Если кому угодно узнать, каковы были итальянские слова для этих новых понятий, их можно обнаружить в «Cortigiano» графа Кастильоне, «Книжечке о совершенном придворном» (1516). Здесь излагаются воззрения двора в Урбино, а Урбино был тогда признанной школой изящных нравов, местом, где сходилось все, что в тогдашней Италии было в состоянии на что-то претендовать в смысле положения и образованности. Благородную, изысканную небрежность обозначали как «la sprezzata desinvoltura» [презрительная незаинтересованность — ит.]. В герцогине, господствовавшей над двором, превозносится неброский аристократизм: modestia [скромность] и grandezza [величие] ее речей и жестов сообщают ей царственность. Далее тут можно получить много сведений о том, что совместимо с достоинством благородного человека, а что — нет[126]. На первый план, как его подлинная сущность, постоянно выдвигается сдержанная серьезность, quella gravita riposata, которой отличаются испанцы. Говорится (и это, очевидно, было чем-то новым), что благородному человеку не подобает участвовать в быстрых танцах (non entri in quella prestezza de’ piedi e duplicati ribbatimenti [не вступай в это проворное перебирание ногами и сдвоенные отбивки — ит.]), а предписание дамам также гласит, что они должны избегать всех бурных движений (non vorrei vederle usar movimenti troppo gagliardi e sforzati [тебе нежелательно видеть, как они прибегают к излишне бурным и энергичным движениям]). Во всем должна быть la molle delicatura [мягкая деликатность].

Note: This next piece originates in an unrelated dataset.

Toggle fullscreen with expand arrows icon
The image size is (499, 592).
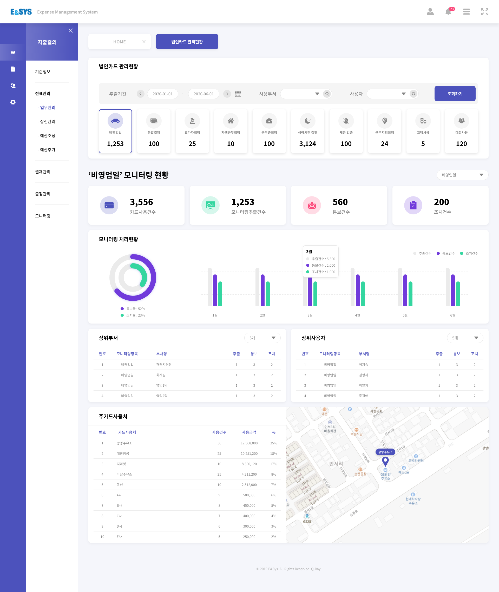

Разумеется, обсуждение того, что пристало, а что — нет, переходит также и на вопрос о речи, и если Кастильоне еще допускает здесь значительную свободу, то позже, в популярном руководстве по хорошим манерам, принадлежащем делла Каза («II Galateo»), мы обнаруживаем более строгого гофмейстера. Достается также и старинным поэтам: критик XVI в. поражается тому, что даже из уст Дантовой Беатриче приходится слышать слова, уместные только в трактире.
В XVI в. все поголовно, причем с полной серьезностью, обращаются к теме манеры и достоинства. Новому поколению кватроченто должен был представляться проказливым и поверхностным ребенком. Например, привольно расположившаяся на гробнице пара смеющихся мальчишек с гербами, как на выполненной Дезидерио гробнице Марсуппини в Санта Кроче выглядит теперь как непостижимая наивность. В этом месте должны помещаться печальные putto или, и это еще лучше, большие полные страдания и скорби фигуры (добродетели), поскольку дети ведь не могут быть по-настоящему серьезными[127].